Local News

Terror attacks 'surreal' for Belgians in Triangle

Posted March 22, 2016
Updated March 23, 2016

— Annalies Claus was awakened in her Apex home early Tuesday by a text from her cousin in Belgium, telling her that a bomb had exploded at the Brussels airport.

“Since 4 a.m., I’ve been on the phone with people, texting people. I’ve been following Facebook just to make sure the people I know are OK,” said Claus, who moved to the Triangle from her native Belgium five years ago.

“My dad texted me … and everyone we know is OK, so that’s something,” she said. “But lots of people are not OK.”

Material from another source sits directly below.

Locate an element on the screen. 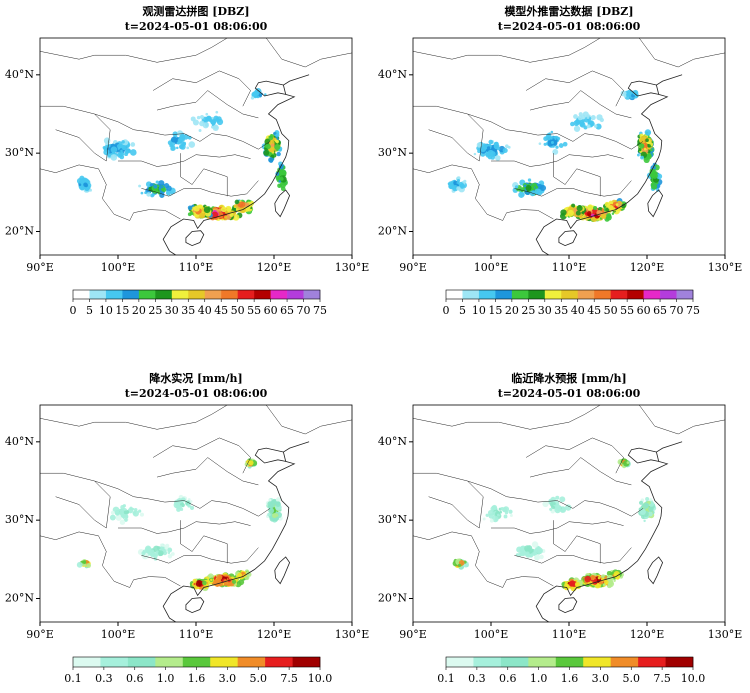 This screenshot has width=750, height=693. colorbar-label: 20 is located at coordinates (139, 310).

At least 31 people were killed and dozens more were wounded when bombs went off in the airport and on a subway train in the Belgian capital, authorities said. The Islamic State group has claimed responsibility for the attacks.

Claus said she’s been dealing with a mix of shock, anger and sadness since learning of the terrorist attacks.

“It’s surreal. This is Belgium, for Christ’s sake,” she said. “It’s a small country. If it weren’t for beer and chocolates, most Americans probably never would’ve heard of it. Now, it’s like chocolate, beer and terrorists.”

Stephane Honhon, the owner of Belgian Café in Apex, moved from Brussels three years ago, and his two children attend college there.

“Most of the customers today were asking about my family,” he said.

Honhon was able to contact his daughter through Facebook to learn that she and her brother are fine.

“Your first reaction is to think about your family and then, of course, all the people and your friends and the people you don’t know, but you feel close to them,” he said.

Claus has a cousin who works in a hospital emergency room in Brussels and has been treating victims of the attacks all day.

“They don’t care who they want to hurt. They want to hurt as many people as possible,” she said.

Brussels residents have taken to writing messages of peace in chalk in a main square in the city, she said, which has quelled some of her anger.

“It’s beautiful. It gives a little bit of hope,” she said.